• THE INPUT

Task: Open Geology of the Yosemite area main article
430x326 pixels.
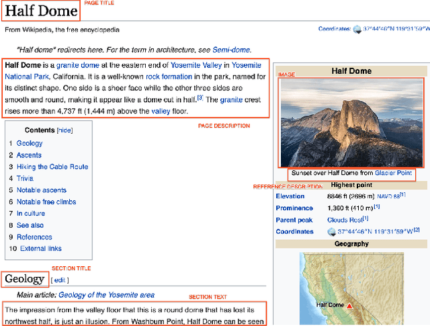Action: [x=106, y=294]
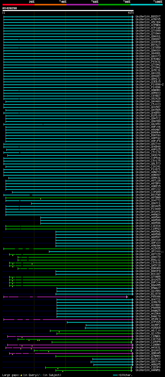Click the magenta arrowhead on the P85086 alignment

pyautogui.click(x=127, y=297)
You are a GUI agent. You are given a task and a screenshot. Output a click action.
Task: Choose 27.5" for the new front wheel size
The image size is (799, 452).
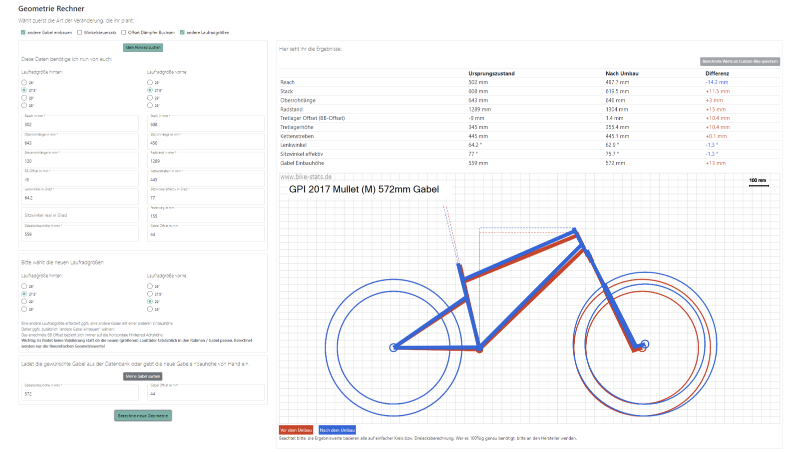pos(150,294)
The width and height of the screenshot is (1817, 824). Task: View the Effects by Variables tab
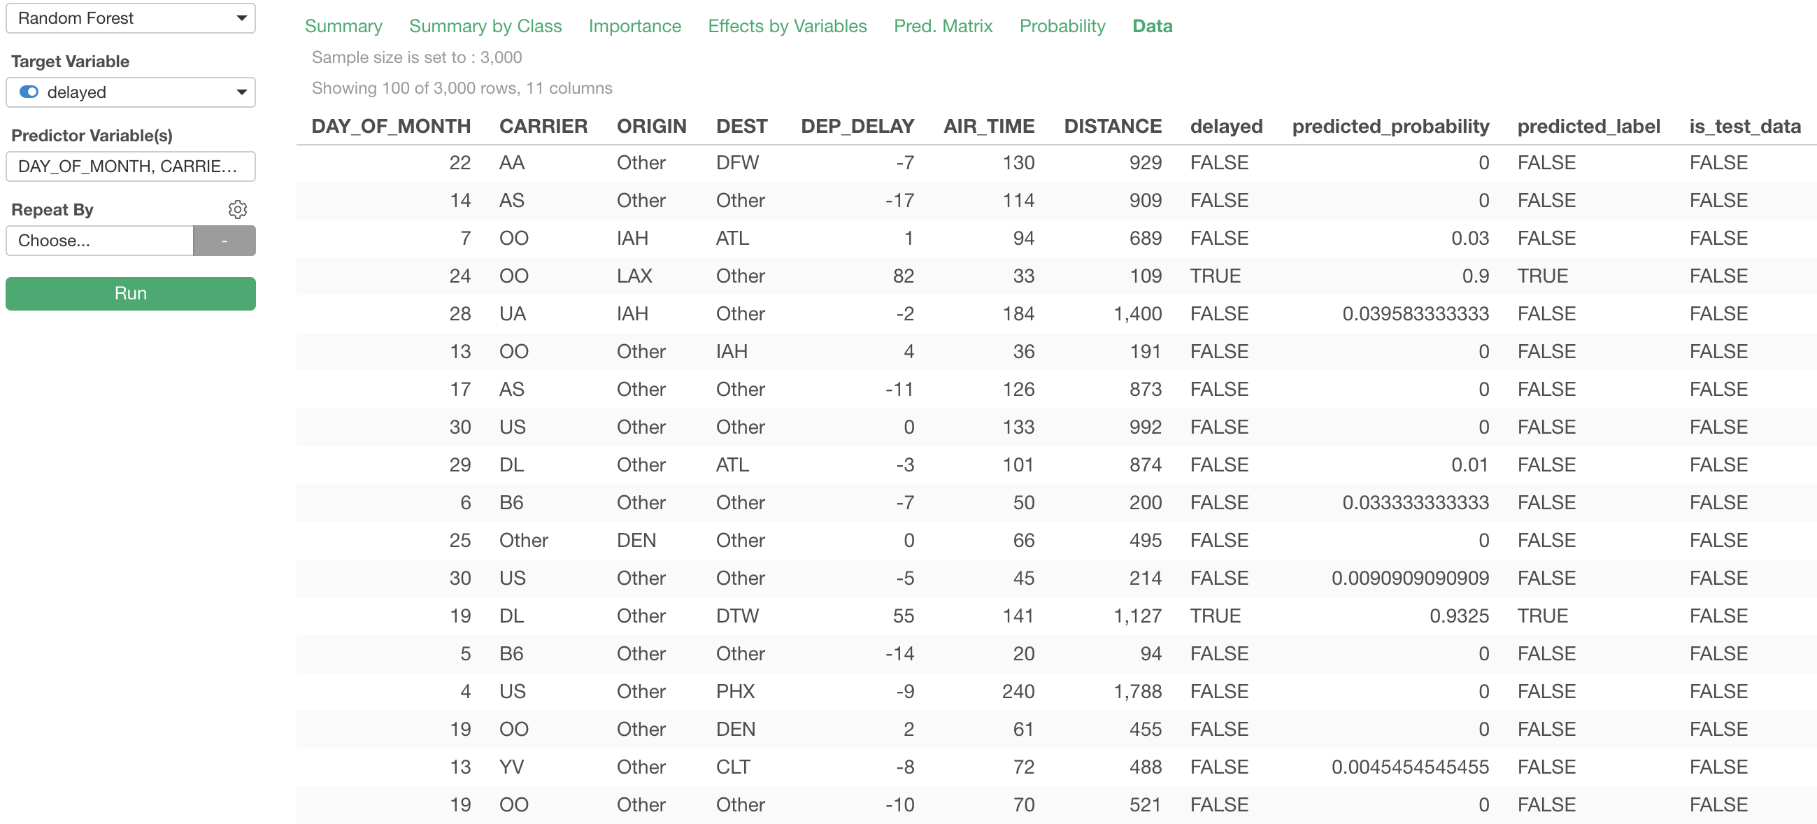pos(786,26)
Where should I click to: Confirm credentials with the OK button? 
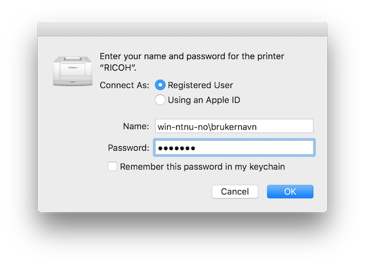point(290,191)
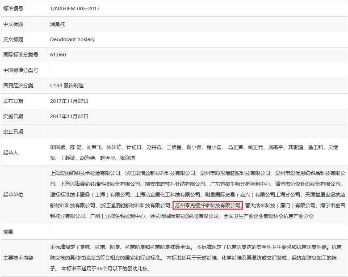Click the standard number T/NAHIEM 005-2017
The height and width of the screenshot is (277, 348).
click(x=75, y=9)
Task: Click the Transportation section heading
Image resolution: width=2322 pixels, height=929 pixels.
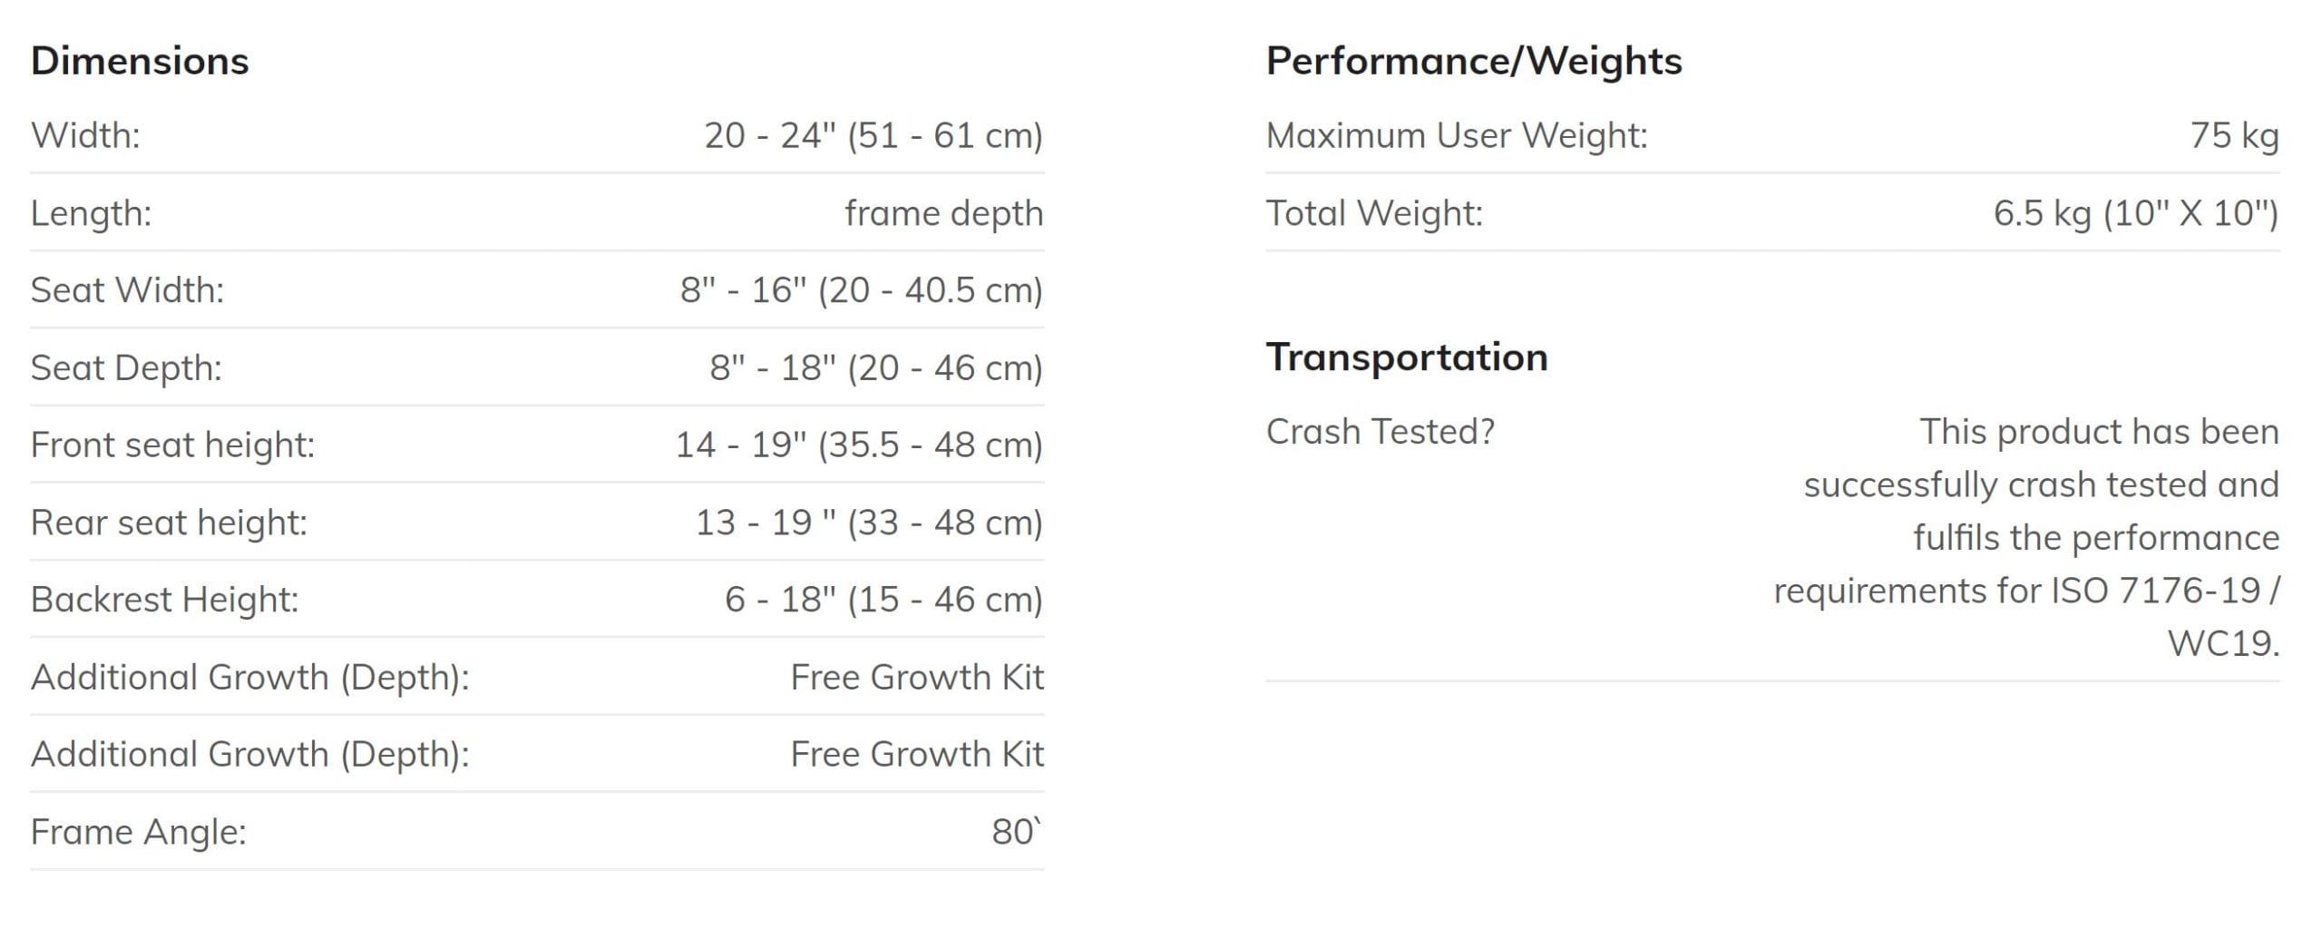Action: (x=1406, y=357)
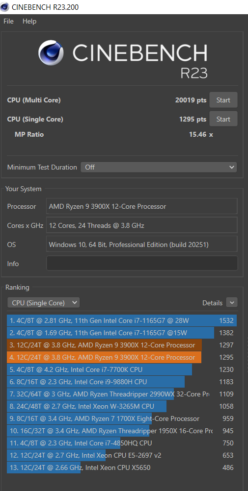Select the Ryzen 9 3900X 1297 ranking entry

(x=121, y=345)
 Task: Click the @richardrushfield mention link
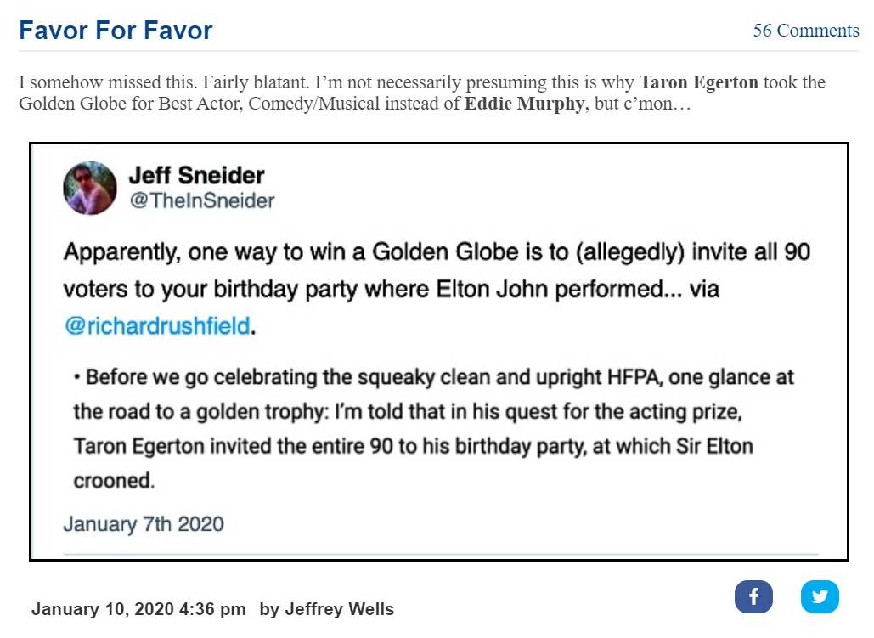tap(157, 325)
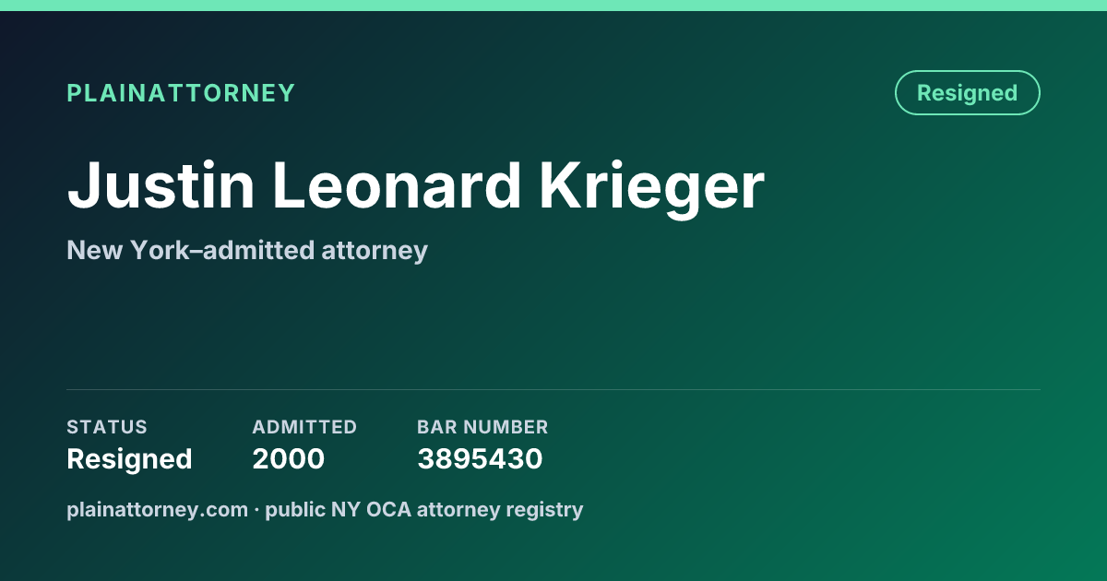Viewport: 1107px width, 581px height.
Task: Select the bar number 3895430
Action: coord(480,458)
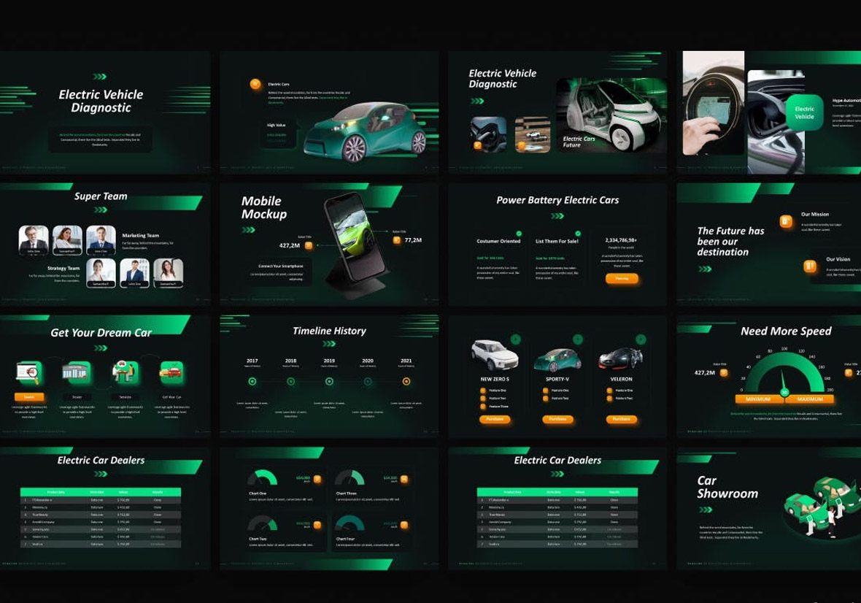Select the 2021 orange timeline marker
Image resolution: width=861 pixels, height=603 pixels.
406,381
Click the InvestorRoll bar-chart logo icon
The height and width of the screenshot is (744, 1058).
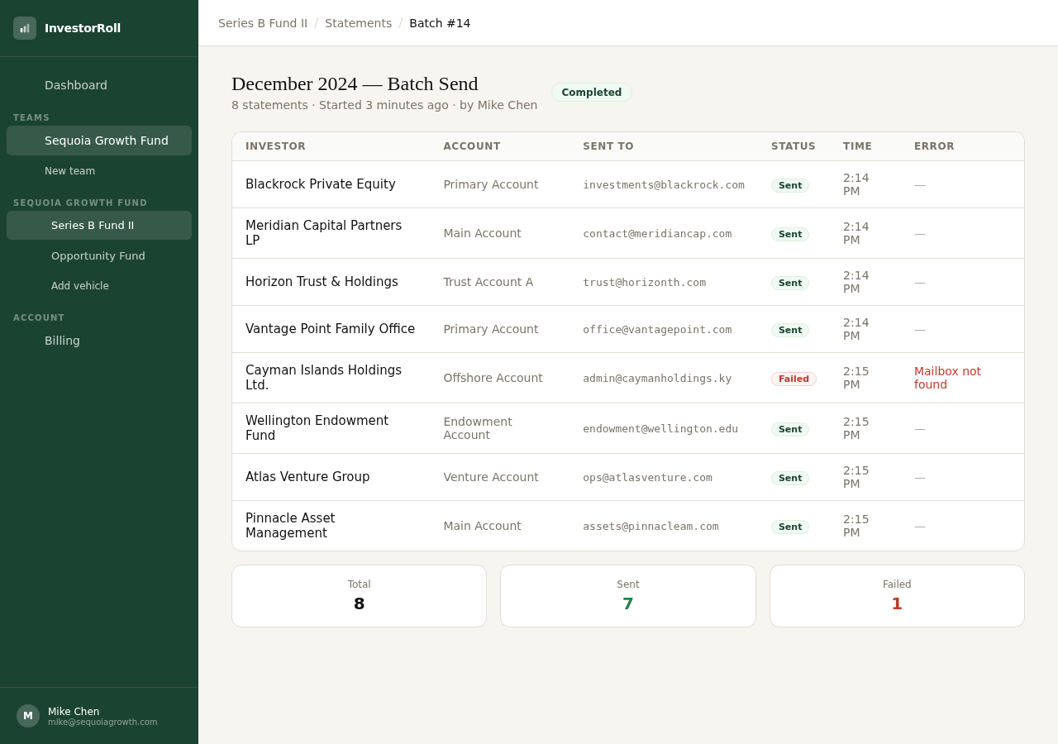coord(25,27)
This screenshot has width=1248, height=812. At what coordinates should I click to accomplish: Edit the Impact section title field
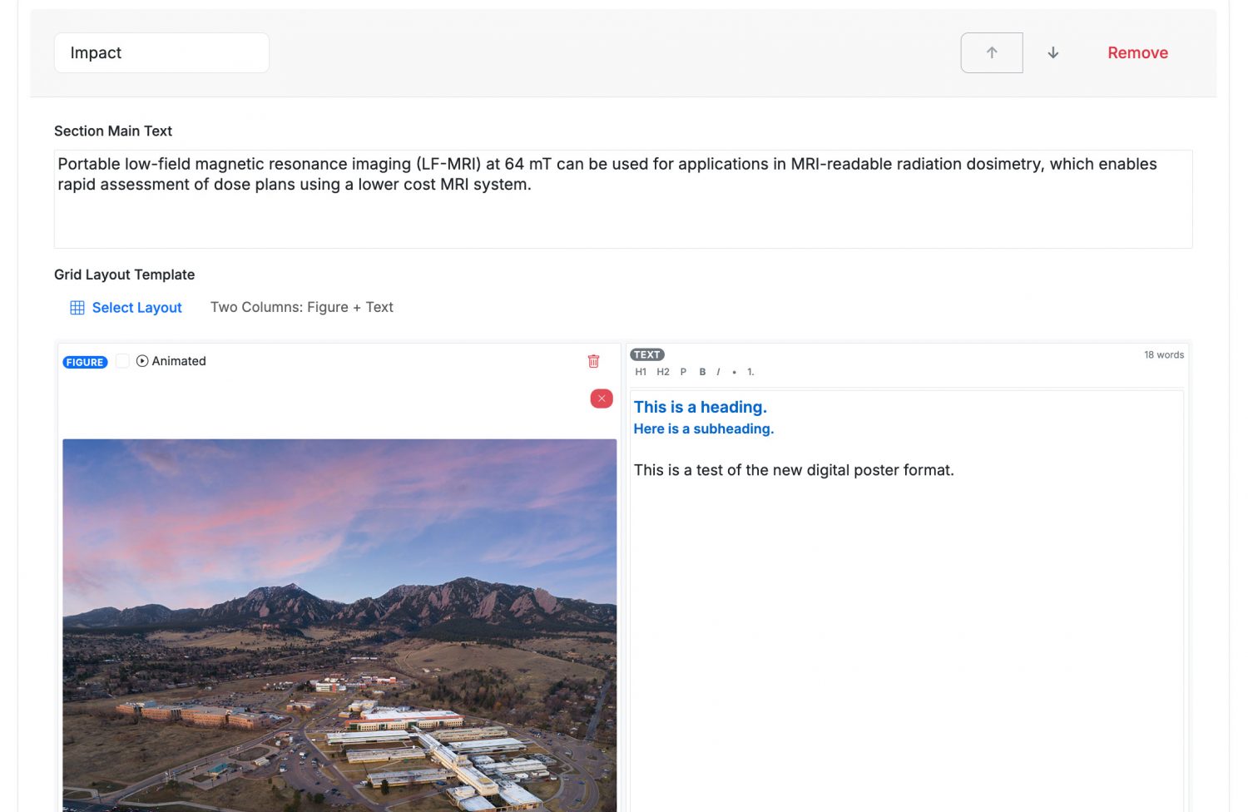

• WHAT TO DO
Tally the lines in the records above that contain the word "section", and give only that number.

• OUTPUT OF THE EXERCISE
2